--- start of Excerpted text ---

If you, again, strip away the inflammatory rhetoric, is that a real
point of vulnerability that you have to deal with in this campaign?
This is complete and total bunk.
There's simply no reason to pretend that Ann Coulter calling John
Edwards a "faggot" and musing about him being killed by terrorists is
about anything other than Ann Coulter being a contemptible human being
and a national disgrace. There's no deep point there; she's just a sad
and pathetic little person.
But that isn't all: Gregory made the nonsensical suggestion that John
Edwards is "disingenuous" about poverty because he paid a lot of money
for a haircut. It doesn't matter how often pundits keep saying that,
it's still dumb. Gregory's statement that Edwards took "big money to
speak in front of a poverty group" repeated Coulter's own false claim
that he "charge[d] a poverty group $50,000 for a speech." This falsehood
is apparently a reference to a paid speech Edwards made at the
University of California-Davis, not "in front of a poverty group." So,
obviously, he didn't "charge a poverty group" (in fact, his speaking fee
was offset by ticket sales.)
Ann Coulter is not only a remarkably unpleasant person, she's a serial
liar. And yet NBC's David Gregory -- among other journalists -- pretends
that she has a meaningful point and makes false assertions about
progressives based on her lies.
That's why it would be folly for progressives to ignore Coulter in hopes
that she goes away: because the media don't ignore her. They promote
her. They parrot her false claims. It's also why progressives should not
only denounce Coulter, but MSNBC and ABC and CNN and Time and every
other news organization that gives her a platform and doesn't challenge
her lies and repeats them as though they are true.

--- end of Excerpted text ---

-- Given problem --
According to the commentary on Ann Coulter and the media, where did Edwards give the paid speech behind the claim that he charged a poverty group $50,000?

--- start of Source excerpt ---

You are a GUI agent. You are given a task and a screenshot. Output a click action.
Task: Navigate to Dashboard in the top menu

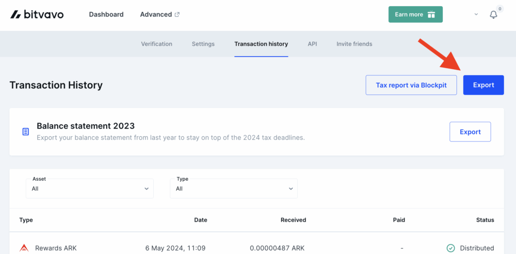106,15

--- end of Source excerpt ---

-- Task answer --
At the University of California-Davis.